The malaria medicine chest, part 2 1/10/02. By Nick White Nick White examines the possibilities offered by artemisinin and combination therapy.

With the rise of resistance in the malaria parasite, many antimalarial drugs are becoming useless (see part 1 ). But artemisinin and combination therapy are providing new hope.

Hope from China

The most important contributions to the treatment of malaria in the last 50 years have came from China. The Vietnam War provoked a major Chinese initiative to develop new antimalarial drugs, and the most important discovery to emerge from this productive era was qinghaosu or artemisinin.

This novel antimalarial peroxide is derived from a ubiquitous plant – Artemisia annua.

Facing the spectre of untreatable malaria by the end of the millennium, studies started in Thailand on combinations of mefloquine with the artemisinin derivatives, artesunate or artemether. Each of the combinations proved highly effective and their subsequent systematic use was associated with a dramatic reduction in the incidence of malaria.

Furthermore, resistance to mefloquine actually fell – something that had never happened before. Similar dramatic reductions in the incidence of malaria occurred in Vietnam where artemisinin derivatives were also deployed widely. These promising results sparked a global initiative to evaluate artemisinin-based combination treatments (usually referred to as ACTs) throughout Africa and in South America.

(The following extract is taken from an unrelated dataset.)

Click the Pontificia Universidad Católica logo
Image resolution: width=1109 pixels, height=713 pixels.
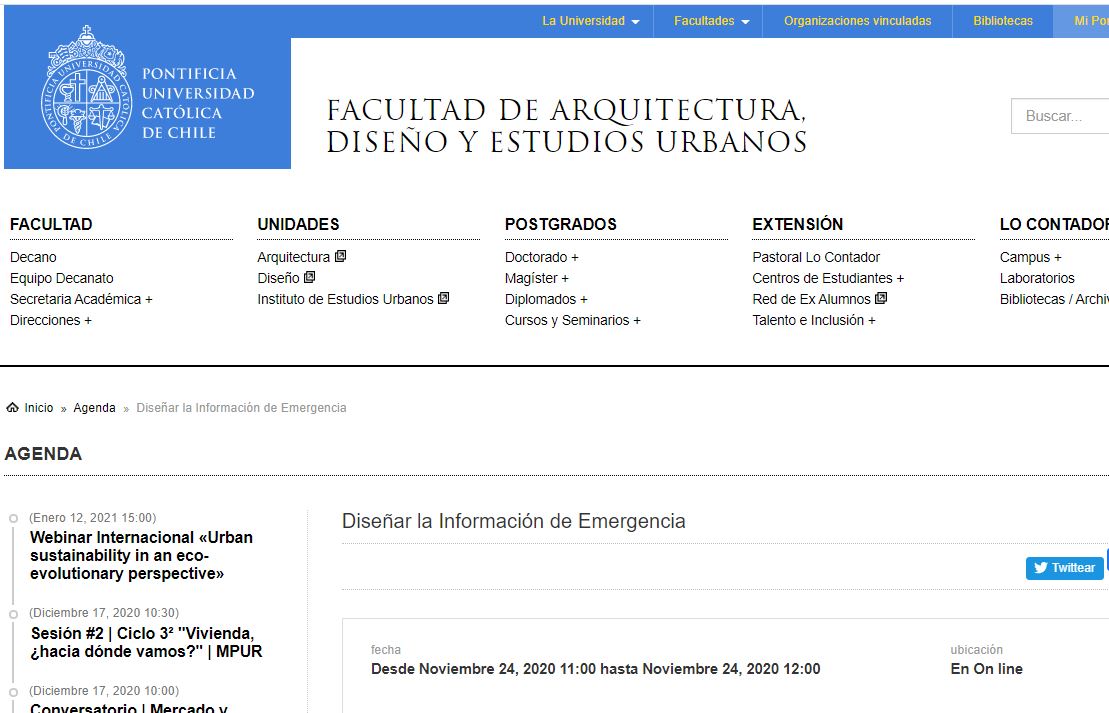[147, 88]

These trials have confirmed the South-east Asian results. The artemisinin combinations provide consistently rapid resolution of symptoms, they are highly effective and well tolerated, and in low transmission areas, use of the combinations provides the bonus of reducing malaria transmission and therefore the incidence of malaria.

Feature: Developing artemisinin

The discovery of artemisinin and the synthesis of piperaquine, lumefantrine and pyronaridine have provided us with a new generation of effective, and in some cases, affordable antimalarial drugs. (Indeed, they are so effective and so well tolerated that an epidemic of fake preparations has threatened malaria control efforts in South-east Asia.) When injected, these compounds are safer than the time-honoured quinine, and may be more effective.

Double act

Combination therapy – combining two drugs together – to prevent the evolution of resistance is a tactic already used for the treatment of tuberculosis, leprosy, HIV and many cancers. As the probability of the evolution of a mutant resistant to one compound is very low, resistance to a combination is extremely unlikely to emerge.

So, to prevent the advent of resistance to the artemisinins, these drugs are being combined with other, synthetic compounds. And as artemisinin works quickly and is removed from the body quickly, the other compounds should be those that last for longer in the body, mopping up any parasites that have escaped.

Of the available ACTs, artemether–lumefantrine has proved equally effective to artesunate–mefloquine and better tolerated. It is now at the centre of the World Health Organization Roll Back Malaria Initiative. Dihydroartemisinin–piperaquine is a very exciting newcomer from China. It is still in the development phase but it offers the prospect of a combination treatment for an adult of less than $1.

With these new combination preparations we have now several alternative treatments to choose from which provide highly effective treatment against malaria everywhere in the world, and to which resistance is unlikely to emerge rapidly.

A dose of realism

The unveiling of the complete genome sequence of Plasmodium falciparum offers new strategies in the battle against malaria. We can anticipate that new targets for drugs will be identified, and that drugs can be designed rationally to attack these targets. So, we can hope for new drugs, unrelated to those we already have, to replace our existing drugs if they do fall to resistance.

But we must be realistic too. It is highly unlikely that any drug that emerges from the genome sequencing effort will be generally available within the next ten years (just as it is unlikely that an effective malaria vaccine will be widely available within this time).

Thus we must make do with the drugs that we already have to combat malaria over the next decade. Fortunately we do have now several effective ACTs from China upon which we can rely.

The challenge now is to provide the evidence that will persuade the world to pay for these drugs, as it is certain that the majority of malaria-affected countries cannot do this on their own. There are powerful economic arguments that this is a cost-effective approach. If effective antimalarial drugs were available throughout the tropical world this would translate into a tremendous reduction in suffering and death.

Professor Nick White is Director of the Wellcome Trust's South-east Asia Overseas Unit.